TRAVIS is a tool for performing multi-word expression (MWE) identification via fine-tuning language models.
The shared task data used to train and evaluate TRAVIS can be obtained via:
git clone https://gitlab.com/parseme/sharedtask-data.git
TRAVIS models MWE identification as a token classification task. Therefore, it expects files with the standard "one token \t label" pair per line format where empty lines specify a new training instance. The .cupt files can be converted to desired format using
python utils/preprocess.py sharedtask-data_path/1.2 output_path target_language[optional]
Preprocess script will produce the corresponding csv files in the output_path.
Here is a sample script to train a model using TRAVIS:
python run_ner.py \
--data_dir path_to_data \
--lang "tr" \
--model_name_or_path dbmdz/bert-base-turkish-128k-cased \
--output_dir path_to_output_dir \
--max_seq_length 256 \
--num_train_epochs 3 \
--per_gpu_train_batch_size 16 \
--per_gpu_eval_batch_size 32 \
--do_train \
--do_eval \
--overwrite_output_dir
BERT fine-tuning procedure is known to be prone to variance; therefore, you may want to consider it to fine-tune it for several times with different seeds (see train.sh
).
In the shared task, we submitted the predictions of the model with the best performance on the development set out of four runs.
See run_experiments.sh
to run all the experiments described in the paper.

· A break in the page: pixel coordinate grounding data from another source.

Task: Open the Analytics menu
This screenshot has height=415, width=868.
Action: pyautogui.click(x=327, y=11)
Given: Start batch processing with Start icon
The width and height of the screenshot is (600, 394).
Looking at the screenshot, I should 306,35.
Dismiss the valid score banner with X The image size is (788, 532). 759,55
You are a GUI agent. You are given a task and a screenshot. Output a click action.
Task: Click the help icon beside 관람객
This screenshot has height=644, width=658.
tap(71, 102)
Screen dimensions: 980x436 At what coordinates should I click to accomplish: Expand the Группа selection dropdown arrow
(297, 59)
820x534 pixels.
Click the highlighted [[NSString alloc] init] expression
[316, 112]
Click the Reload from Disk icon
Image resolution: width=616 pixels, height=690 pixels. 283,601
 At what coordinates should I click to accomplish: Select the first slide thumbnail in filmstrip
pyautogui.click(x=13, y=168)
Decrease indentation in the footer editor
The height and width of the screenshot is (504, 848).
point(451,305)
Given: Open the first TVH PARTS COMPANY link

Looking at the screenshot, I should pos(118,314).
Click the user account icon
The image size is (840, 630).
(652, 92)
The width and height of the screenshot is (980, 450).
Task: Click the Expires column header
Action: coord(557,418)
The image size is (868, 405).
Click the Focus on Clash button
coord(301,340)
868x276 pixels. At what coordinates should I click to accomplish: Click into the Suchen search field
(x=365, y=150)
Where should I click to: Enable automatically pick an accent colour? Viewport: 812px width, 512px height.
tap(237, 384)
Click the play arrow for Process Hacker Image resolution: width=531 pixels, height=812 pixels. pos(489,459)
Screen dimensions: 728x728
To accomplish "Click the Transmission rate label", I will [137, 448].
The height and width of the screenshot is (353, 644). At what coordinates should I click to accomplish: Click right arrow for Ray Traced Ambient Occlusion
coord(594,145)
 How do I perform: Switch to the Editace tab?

To run a trained model on your validation file, you can use the following command (predict.sh):
python run_ner.py \
--data_dir path_to_data \
--model_name_or_path path_to_trained_model \
--output_dir path_to_trained_model \
--max_seq_length 512 \
--num_train_epochs 3 \
--per_gpu_eval_batch_size 32 \
--do_predict \
--predict_file path_to_target_file
The predictions of the model will be saved to the "predictions" folder. If no predict_file is provided, the prediction will be run on the original test file which is assumed to be in --data_dir.
The predictions on the shared task files can be converted back to the original .cupt format using
python utils/postprocess.py prediction_file_path original_cupt_file_path output_dir
If you use this resource, please consider citing
@inproceedings{kurfali2020travis,
title={TRAVIS at PARSEME Shared Task 2020: How good is (m) BERT at seeing the unseen?},
author={Kurfali, Murathan},
booktitle={International Conference on Computational Linguistics (COLING), Barcelona, Spain (Online), December 13, 2020},
pages={136--141},
year={2020}
}